Caros amigos,
Saramago escreveu outro livro. O seu título é “Caim”, e Caim é um dos protagonistas principais. Outro é Deus, outro ainda é a humanidade nas suas diferentes expressões. Neste livro, tal como nos anteriores, “O Evangelho segundo Jesus Cristo”, por exemplo, o autor não recua diante de nada nem procura subterfúgios no momento de abordar o que, durante milénios, em todas as culturas e civilizações foi considerado intocável e não nomeável: a divindade e o conjunto de normas e preceitos que os homens estabelecem em torno a essa figura para exigir a si mesmos - ou talvez fosse melhor dizer para exigir a outros - uma fé inquebrantável e absoluta, em que tudo se justifica, desde negar-se a si mesmo até à extenuação, ou morrer oferecido em sacrifício, ou matar em nome de Deus.
Caim não é um tratado de teologia, nem um ensaio, nem um ajuste de contas: é uma ficção
Este último romance de José Saramago, que não é muito extenso, nem poderia sê-lo porque necessitaríamos mais fôlego que o que temos para enfrentar-nos a ele, é literatura em estado puro.
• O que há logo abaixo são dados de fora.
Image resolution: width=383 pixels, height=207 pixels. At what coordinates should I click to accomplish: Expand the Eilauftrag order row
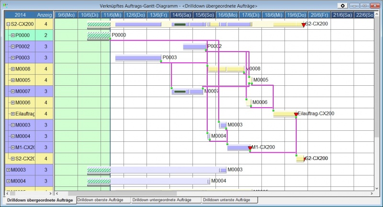13,114
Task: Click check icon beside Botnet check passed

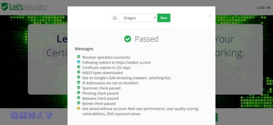Action: click(x=78, y=103)
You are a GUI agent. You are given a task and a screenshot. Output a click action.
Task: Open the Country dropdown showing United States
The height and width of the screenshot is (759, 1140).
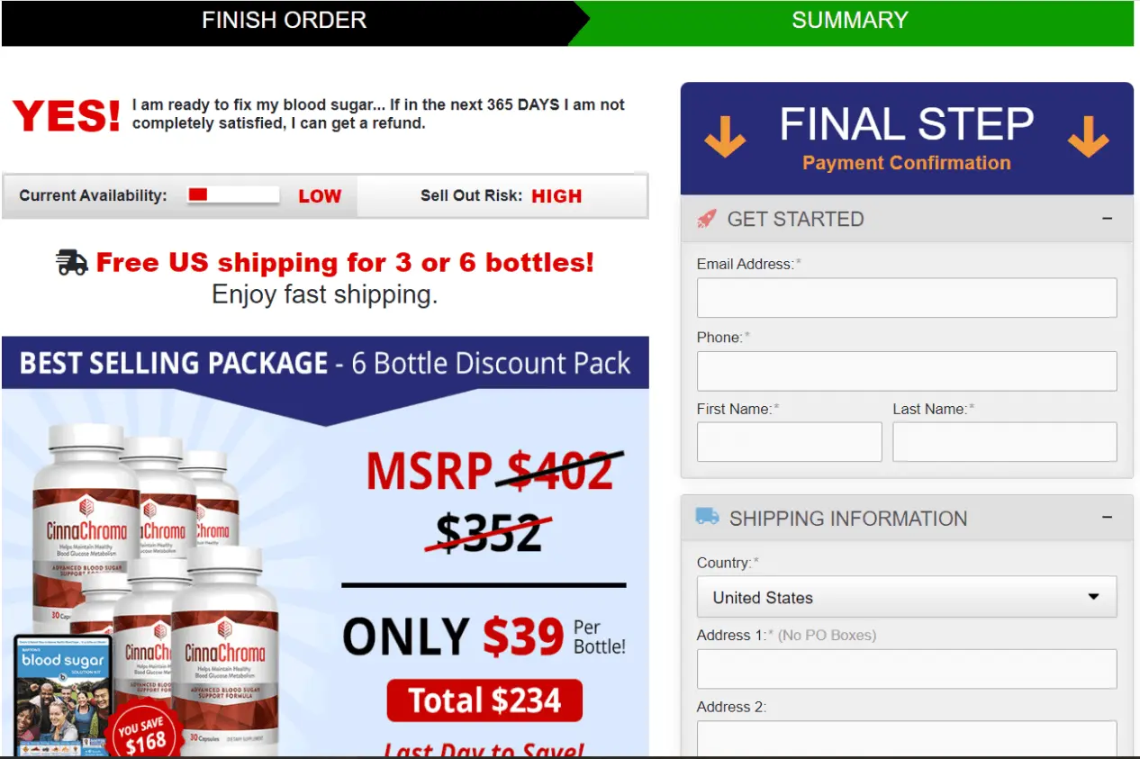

Dentro de pouco tempo podereis lê-lo em português, castelhano e catalão, e então vereis que não exagero, que não me move nenhum desordenado desejo ao recomendá-lo: faço-o com a mais absoluta subjectividade, porque com subjectividade lemos e vivemos. E falo aos amigos, porque esta carta apenas a eles vai dirigida. Com muita alegria.
Felicidades a todos os leitores: um ano depois de A Viagem do Elefante temos outro Saramago. São três livros em um ano, porque também há que contar com O Caderno, o livro que vamos lendo aqui em cada dia. Não podemos pedir mais, o nosso homem cumpriu, e de que maneira. A idade, amigos, aguça a inteligência e agiliza a capacidade de trabalho. Que sorte a nossa, leitores, de ter quem nos escreva.